# G4003G Cross Slide Removal



## epanzella (Aug 4, 2013)

Does anyone know the proper way to remove a cross slide from a G4003G? There's a big vertical setscrew in the middle of the cross slide presumably into the nut on the lead screw. There's a smaller horizontal setscrew going in on the left side of the slide. I'll wing it if I have to but some words of wisdom would be appreciated. I want to tap some holes on my drill press for a milling attachment I'm building and a more substantial cross slide lock.
Thanks,
Ed P


----------



## raross61 (Aug 5, 2013)

epanzella said:


> Does anyone know the proper way to remove a cross slide from a G4003G? There's a big vertical setscrew in the middle of the cross slide presumably into the nut on the lead screw. There's a smaller horizontal setscrew going in on the left side of the slide. I'll wing it if I have to but some words of wisdom would be appreciated. I want to tap some holes on my drill press for a milling attachment I'm building and a more substantial cross slide lock.
> Thanks,
> Ed P



Ed,

I also want to do this same procedure, on my G4003G so I for sure will me watching this thread!
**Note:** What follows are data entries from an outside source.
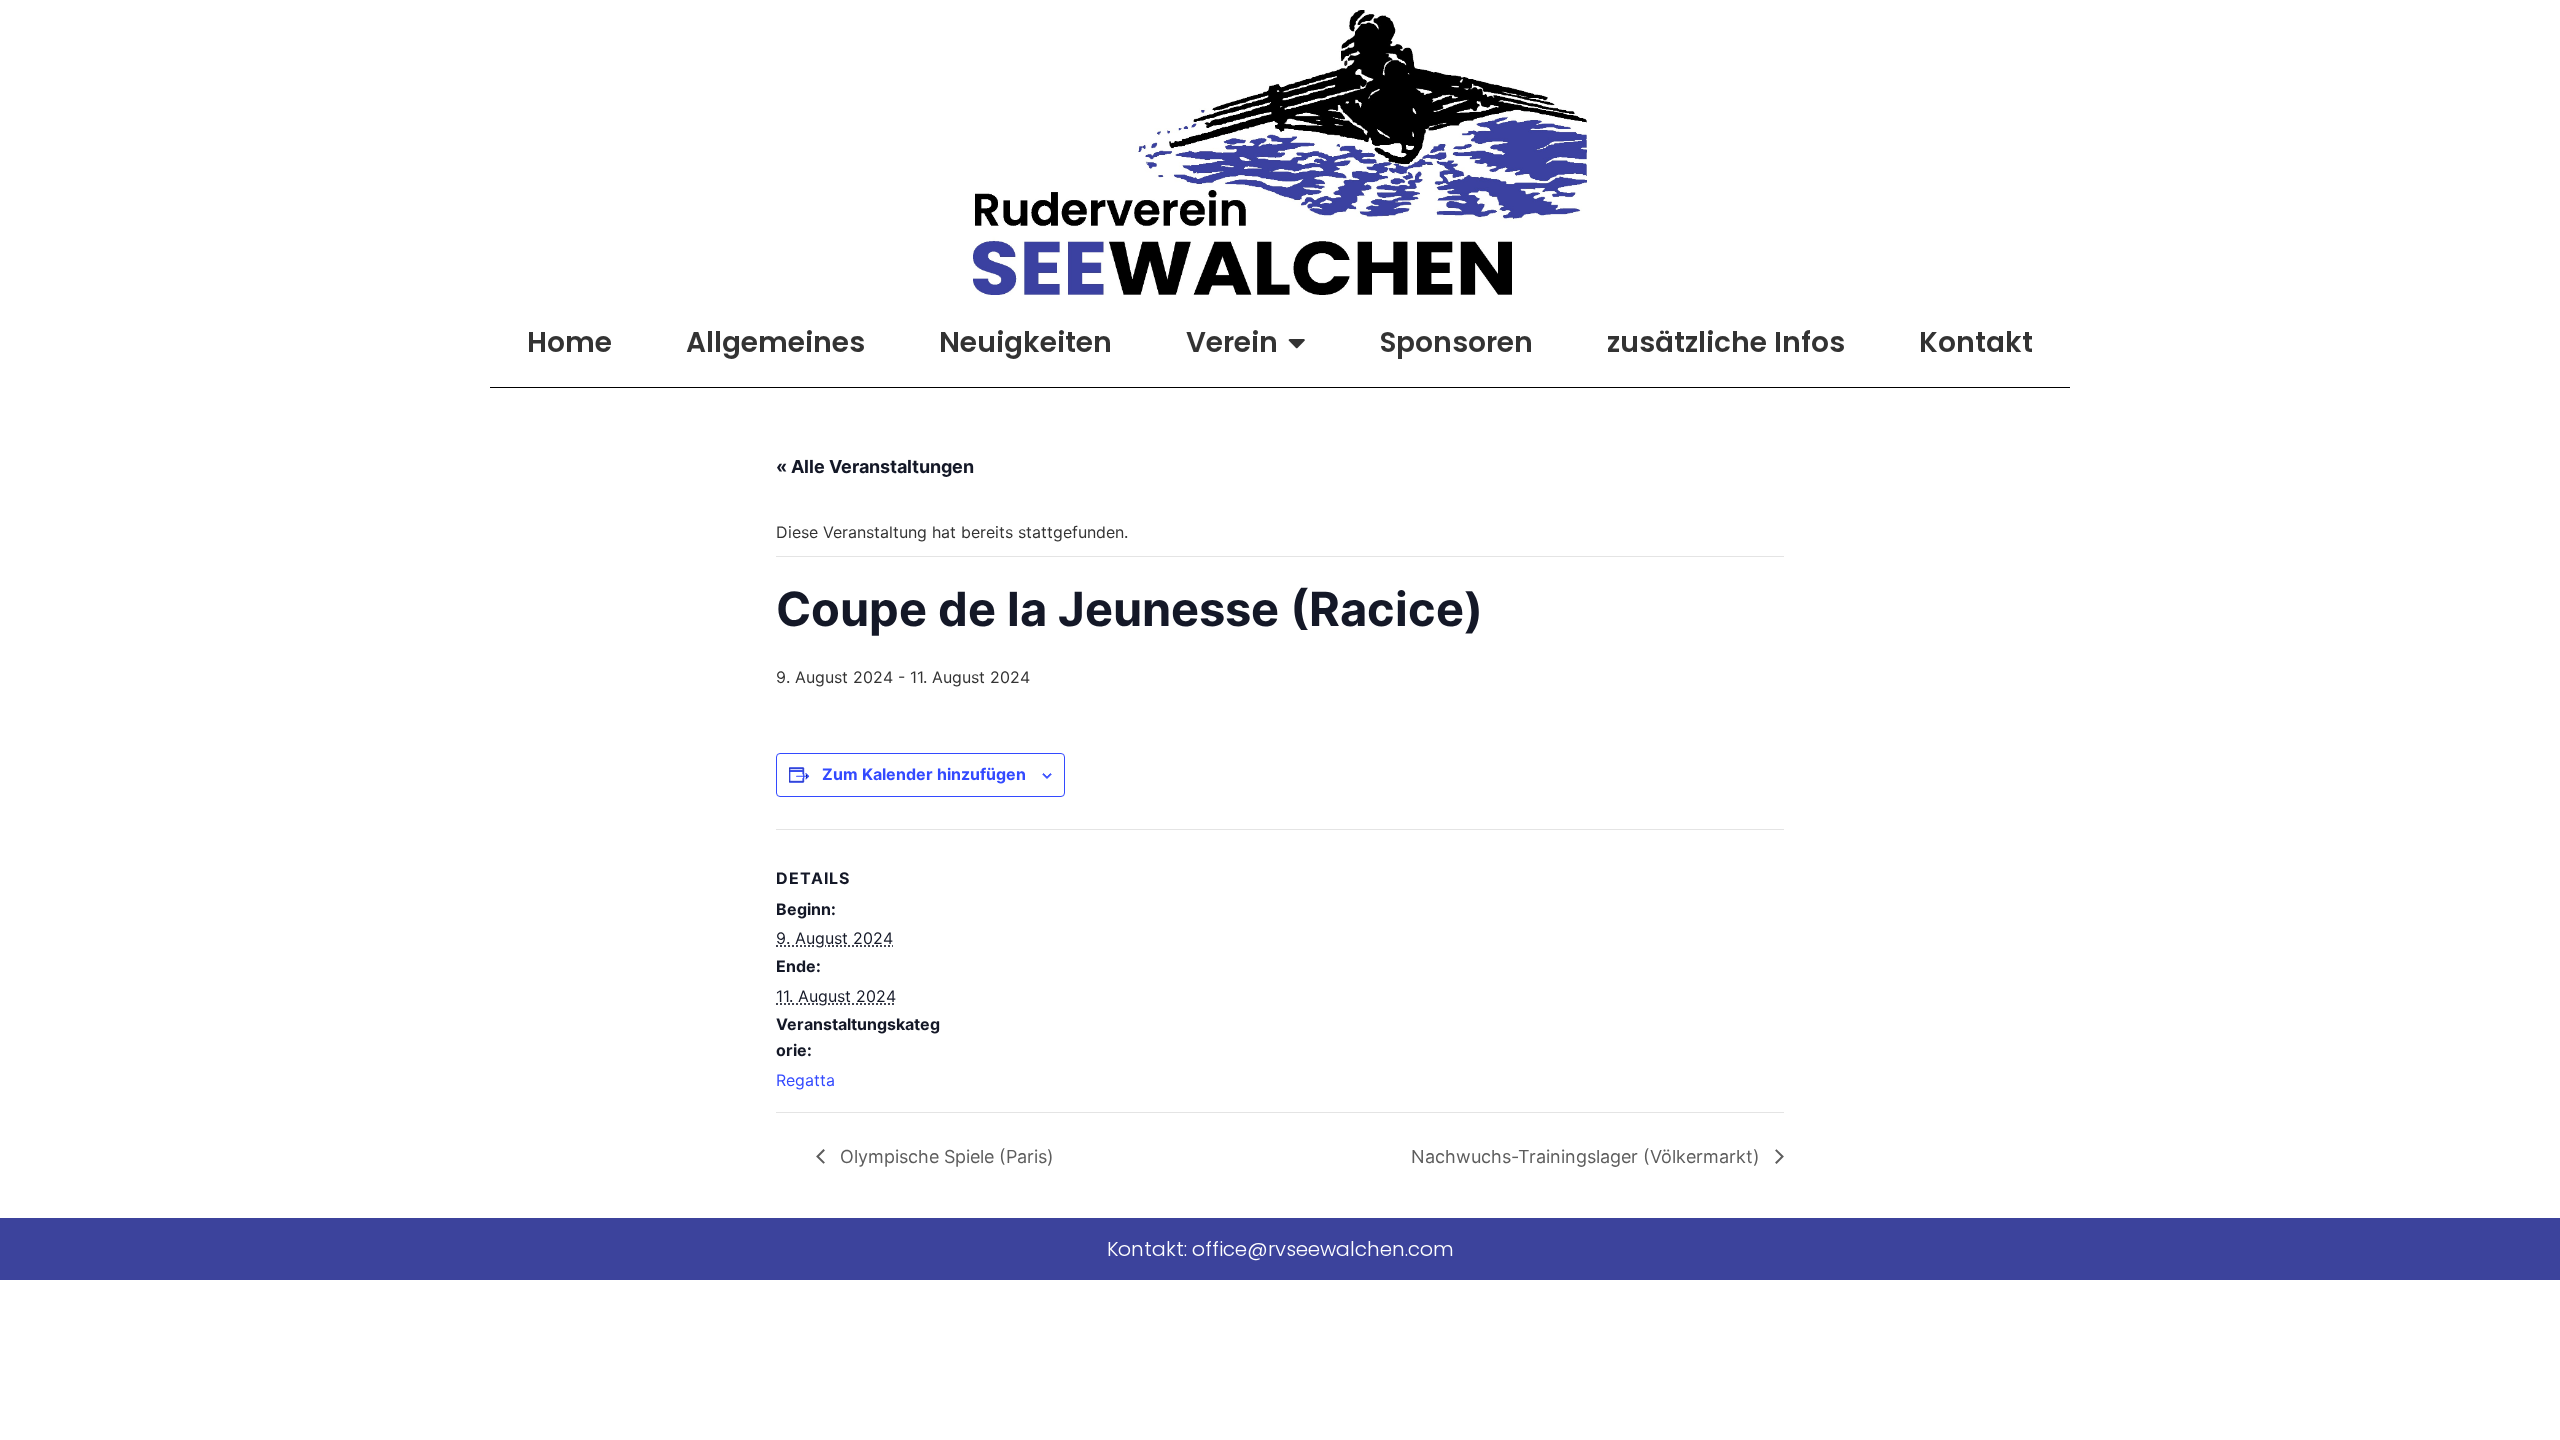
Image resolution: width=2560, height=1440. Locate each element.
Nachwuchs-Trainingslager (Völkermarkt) (1588, 1156)
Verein (1232, 342)
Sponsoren (1456, 342)
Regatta (805, 1080)
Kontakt (1976, 342)
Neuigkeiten (1025, 342)
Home (569, 342)
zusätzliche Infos (1726, 342)
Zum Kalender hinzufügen (924, 774)
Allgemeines (775, 342)
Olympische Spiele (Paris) (944, 1156)
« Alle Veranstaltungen (875, 466)
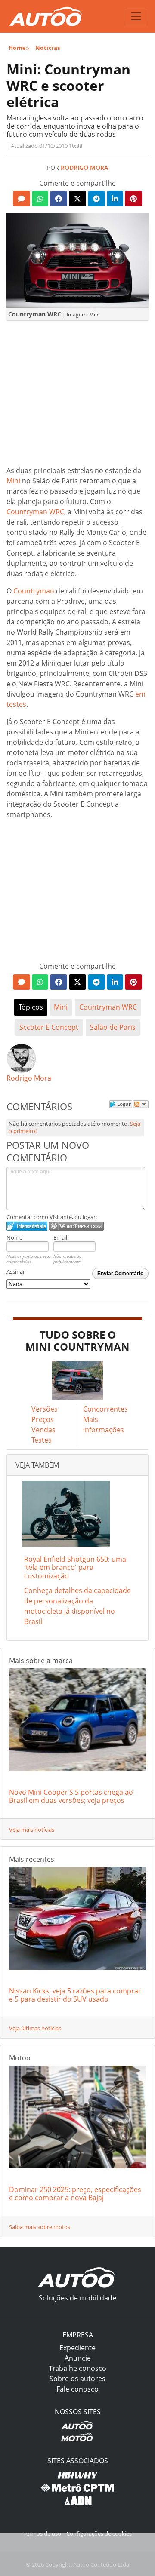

I also am considering removing the stop, for the rearward cross slide travel! I am the only one running my lathe so I am pretty careful, the large lathe at work if you are not careful you can run the slide right off the nut, but I say if it wasn't allowed to run off, it would damage some gearing! I have done some large 9" bushings on mine, and I know I was close to the end stop, and my gut feeling is, I would rather have it run off the crossslide shaft, rather than break my gear train! Just my 2 cents! 


Bob in Oregon


----------



## Richard King (Aug 5, 2013)

I just  looked at the Grizzly site and looked at a manual for the machine.  If I were you I would take pictures before and during disassembly so when you put it back together your memory can be enhanced...lol

Those nut screws above are for a backlash wedge.  You can probably leave them alone if you have never taken up the nut.  If you have I would loosen it because as the nut gets to the end with no wear it will get tight.  You can remove the gib and mark a plastic bag and put in the gib screw and gib  and crank the cross-slide off the back.  If you ahve a taper attachment  You will have to remove it first.  The screw coming from the right-side I believe is the cross-slide clamp screw.  There might e a short wedge shaped shaft that is in front of the lock screw that presses against the gib.

Take some pictures and post them here please.
Rich


----------